A sunny position is a must. Prepare the soil with well-rotted manure and keep the plants well mulched in hot weather – cool roots are important. General garden watering is suitable, especially in the growth stage, but ease back a little towards flowering as this will aid a heavy flowering period. Hibiscus love fertiliser and will take whatever you can provide, gobbling it up in spring for healthy green growth and from mid-summer to early winter for flowers.

Apple Blossom

The best time for planting is late spring through summer. This is when you will find the largest selection at your local garden centre. Pruning is best in early spring after the threat of frost has passed and warm weather is present. No specific pruning skills are required and a light trim is usually all that’s needed. A very heavy prune will be required if plants are too large or need regenerating. Pruning into old wood may seem harsh, but hibiscus will respond with fresh new growth within weeks.

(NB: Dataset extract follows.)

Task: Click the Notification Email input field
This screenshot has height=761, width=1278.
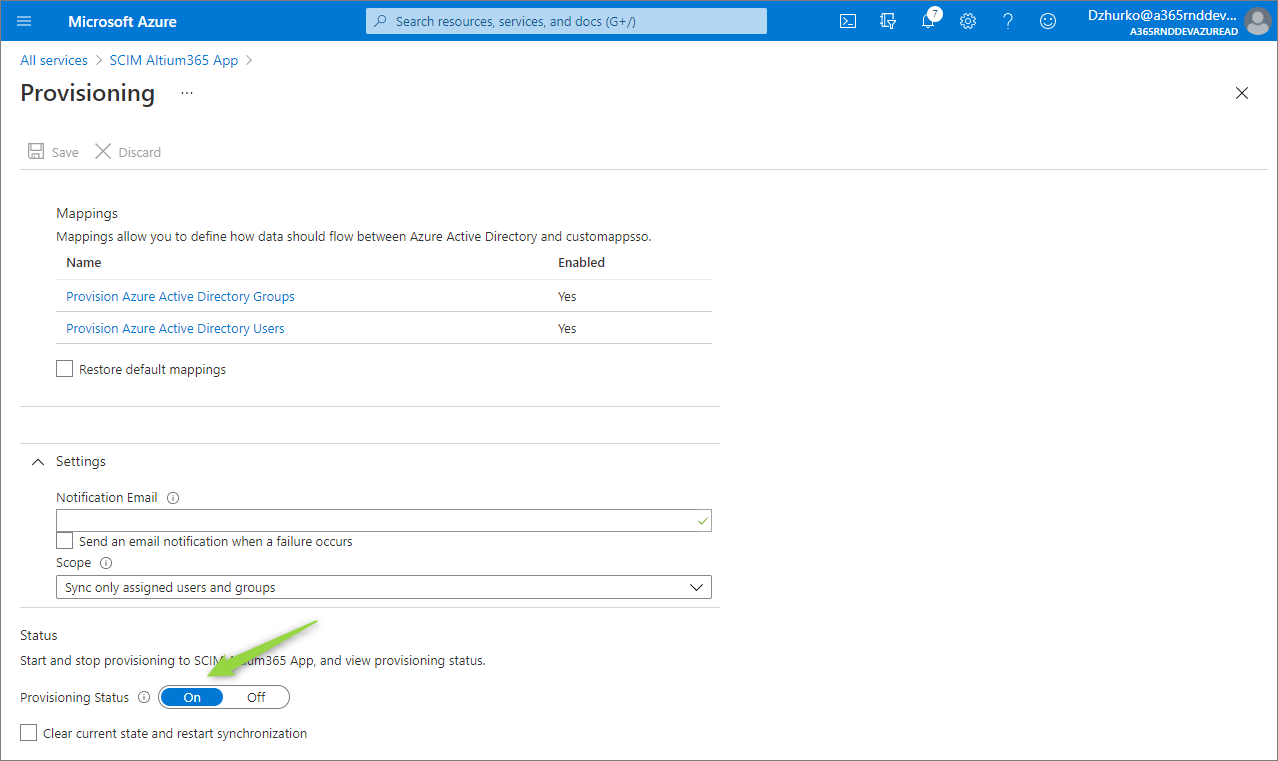Action: 375,520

Hibiscus sinensis varieties are ideal for hedging, screening, windbreaks or as a statement feature plant. They are commonly standardised or can easily be espaliered to cover a fence or a wall. Most varieties easily reach two to three metres between five and 10 years.  I would recommend varieties such as Winter Show, Enid Lewis or Appleblossom if you like pink; Andersonii or Sabrina if you like reds; and Mrs Andresean, Wilders White or White Kalakua if you are looking for creams or whites.

Ruby Red

The large, multi-coloured hibiscus flowers we commonly associate with tropical areas of the world are bundled under the label “Hawaiian Hibiscus”. These are generally single flowering varieties of which you can now get every colour of the rainbow, even blue. Sourcing the most unusual colours can be difficult but collectors and some specialist nurseries are where the greatest treasures can be found.

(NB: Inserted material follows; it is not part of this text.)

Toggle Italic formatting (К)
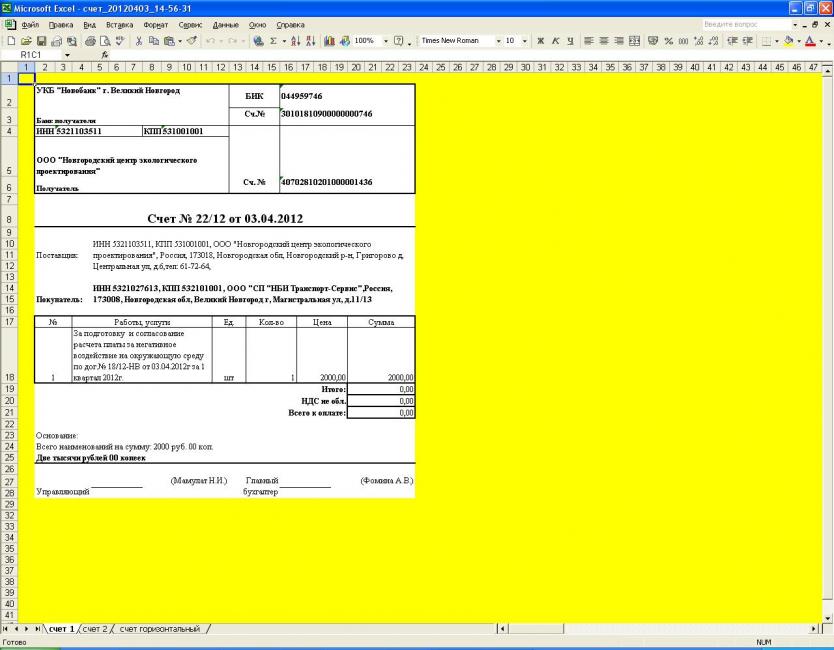 [554, 40]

These are less vigorous varieties and most grow only to about one metre tall in Adelaide. They require rich soil, regular summer watering and protection from strong or cold winds and flower best in 25 to 30 degrees Celsius, so late summer through autumn is when the best flowering can be expected. The spectacular blooms will be reward for a little extra attention and are best in a pot or special place in the garden.

Orange Delight

My favourite varieties include Bali Sunset which has a huge single orange flower the size of a dinner plate. Pirates Patch with its enormous flowers that are white in summer with a raspberry eye and a blush pink in autumn. And Grapette: a very unusual grey/blue colour.

The more readily available compact varieties are the Rio Clara series. Bred in Europe for ease of growing, compact habit and free flowering, these beauties come in a range of tropical colours and grow easily in Adelaide. Varieties in this series grow between 60cm to 120cm high, making them a low maintenance and useful alternative. Or consider the stunning pink Shabby Chic, or the fiery orange Peach Melba.

Pirates Patch

As many Adelaide gardens are becoming smaller, and perhaps a little shadier, a tropical garden is a great year-round option with splashes of bright hibiscus flowers dotted through the sunnier spots. Rio Clara Series varieties can be planted in between other foliage plants and will pop through with a happy splash of colour – perfect around pools and courtyards.

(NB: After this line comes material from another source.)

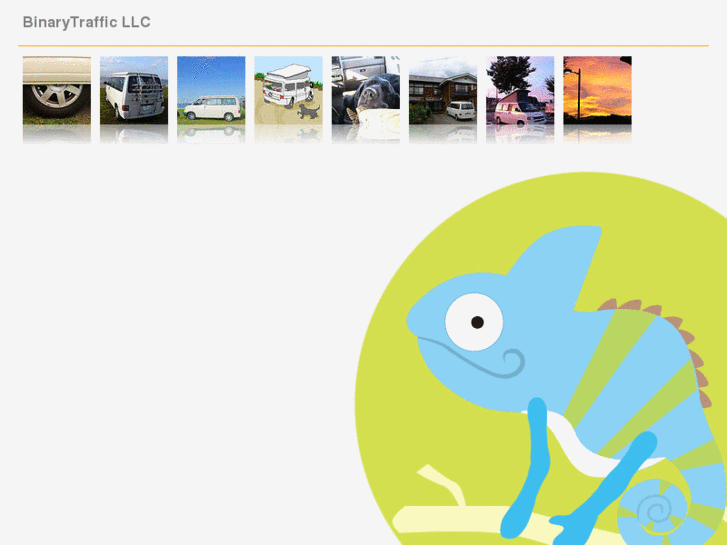Click the chameleon's spiral curled tail
727x545 pixels.
tap(654, 511)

With hibiscus flowering in such a wide colour palette, there is one for every situation. But throw colour schemes out the window with hibiscus as they are such a treasured treat that suit anywhere.

Peach Melba

From mid-summer to late autumn, my favourite time in the garden is spent with my collection of Hibiscus. Every day a new colour and a new flower appears, taking me back to a tropical island, with the waves licking at my feet and a glass in hand.